**TÂCHE DEMANDÉE 1**. Dans l'extrait, que désigne le sigle BMD ?

**EXTRAIT**.
3.2.2 - Affermir les actions concrètes des IFI, notamment des BMD, contre la pauvreté internationale

Etant donné l’ampleur de besoins des pays pauvres pour leur décollage économique et la lutte contre la pauvreté, ni l’annulation des dettes, ni le doublement de l’APD ou l’octroi des privilèges sur les marchés mondiaux, ne sauraient suffire. Il est donc utile de discerner d’autres formules susceptibles d’améliorer directement les conditions de vie des populations dans les régions pauvres de la planète.

Les actions concrètes menées globalement par les IFI, et en particuliers par les banques multilatérales de développement (BMD), qui répondant aux aspirations des populations, ont des effets notables sur l’intensité et la dynamique de la pauvreté dans le monde. Nous nous en tenons aux actions de ces dernières, en évoquant leur pertinence et efficacité, ainsi que d’éventuelles réformes à apporter à leurs pratiques 1077 .

**TÂCHE DEMANDÉE 2**. Recopiez les entrées depuis la ligne contenant « Navigate to BLOG » jusqu'à la ligne contenant « I will point(17,42). » incluse, s'il vous plaît. Substituez « drop-down » à « dropdown » et laissez tout le reste tel quel.

**ENTRÉES**.

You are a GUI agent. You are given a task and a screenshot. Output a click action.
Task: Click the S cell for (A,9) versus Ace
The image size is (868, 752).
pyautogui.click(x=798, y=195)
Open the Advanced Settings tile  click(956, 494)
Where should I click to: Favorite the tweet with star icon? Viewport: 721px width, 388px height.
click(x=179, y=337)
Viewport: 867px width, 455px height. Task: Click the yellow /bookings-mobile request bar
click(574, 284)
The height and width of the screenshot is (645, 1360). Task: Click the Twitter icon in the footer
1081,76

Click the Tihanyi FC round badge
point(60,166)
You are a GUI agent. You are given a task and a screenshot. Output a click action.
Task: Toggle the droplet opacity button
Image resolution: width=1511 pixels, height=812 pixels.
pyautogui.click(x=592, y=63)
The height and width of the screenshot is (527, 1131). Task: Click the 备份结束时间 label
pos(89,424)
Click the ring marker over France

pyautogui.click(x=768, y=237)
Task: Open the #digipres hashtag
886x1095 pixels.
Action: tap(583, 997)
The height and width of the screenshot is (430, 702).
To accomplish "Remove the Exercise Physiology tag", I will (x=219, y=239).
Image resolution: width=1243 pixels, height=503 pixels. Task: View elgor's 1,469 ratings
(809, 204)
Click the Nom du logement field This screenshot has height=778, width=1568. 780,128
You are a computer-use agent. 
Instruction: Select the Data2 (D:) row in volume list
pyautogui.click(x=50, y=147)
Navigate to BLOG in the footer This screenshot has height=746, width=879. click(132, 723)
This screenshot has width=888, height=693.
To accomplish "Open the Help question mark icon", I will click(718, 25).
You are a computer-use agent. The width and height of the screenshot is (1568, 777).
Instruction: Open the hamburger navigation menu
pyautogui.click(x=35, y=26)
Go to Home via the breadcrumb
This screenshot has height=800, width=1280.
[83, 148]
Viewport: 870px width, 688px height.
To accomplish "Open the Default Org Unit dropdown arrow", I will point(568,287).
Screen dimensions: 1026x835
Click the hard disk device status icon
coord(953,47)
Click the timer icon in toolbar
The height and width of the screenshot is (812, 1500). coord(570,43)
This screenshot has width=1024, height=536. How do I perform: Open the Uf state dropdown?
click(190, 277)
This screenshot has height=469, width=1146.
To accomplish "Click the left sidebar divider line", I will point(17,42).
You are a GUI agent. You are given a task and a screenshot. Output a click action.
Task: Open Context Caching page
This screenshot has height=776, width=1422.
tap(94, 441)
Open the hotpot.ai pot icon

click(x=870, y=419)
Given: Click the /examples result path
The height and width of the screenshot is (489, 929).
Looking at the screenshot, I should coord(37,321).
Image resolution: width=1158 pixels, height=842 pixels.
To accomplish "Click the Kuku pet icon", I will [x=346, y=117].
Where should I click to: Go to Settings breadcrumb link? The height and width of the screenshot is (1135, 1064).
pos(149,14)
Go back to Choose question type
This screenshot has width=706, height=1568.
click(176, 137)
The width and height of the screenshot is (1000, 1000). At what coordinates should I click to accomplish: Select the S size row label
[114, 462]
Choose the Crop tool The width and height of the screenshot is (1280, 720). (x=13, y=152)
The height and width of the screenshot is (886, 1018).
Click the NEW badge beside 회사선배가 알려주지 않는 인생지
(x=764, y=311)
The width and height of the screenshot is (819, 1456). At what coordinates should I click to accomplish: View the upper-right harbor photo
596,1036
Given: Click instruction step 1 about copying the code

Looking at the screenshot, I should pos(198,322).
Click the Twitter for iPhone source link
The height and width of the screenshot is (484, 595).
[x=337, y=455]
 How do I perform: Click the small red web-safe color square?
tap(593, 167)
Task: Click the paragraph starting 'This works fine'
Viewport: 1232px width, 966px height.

**RÉPONSE FINALE 1**. Les banques multilatérales de développement.

**RÉPONSE FINALE 2**.
Navigate to BLOG in the footer This screenshot has height=746, width=879. click(132, 723)
This screenshot has width=888, height=693.
To accomplish "Open the Help question mark icon", I will click(718, 25).
You are a computer-use agent. The width and height of the screenshot is (1568, 777).
Instruction: Open the hamburger navigation menu
pyautogui.click(x=35, y=26)
Go to Home via the breadcrumb
This screenshot has height=800, width=1280.
[83, 148]
Viewport: 870px width, 688px height.
To accomplish "Open the Default Org Unit drop-down arrow", I will point(568,287).
Screen dimensions: 1026x835
Click the hard disk device status icon
coord(953,47)
Click the timer icon in toolbar
The height and width of the screenshot is (812, 1500). coord(570,43)
This screenshot has width=1024, height=536. How do I perform: Open the Uf state drop-down?
click(190, 277)
This screenshot has height=469, width=1146.
To accomplish "Click the left sidebar divider line", I will point(17,42).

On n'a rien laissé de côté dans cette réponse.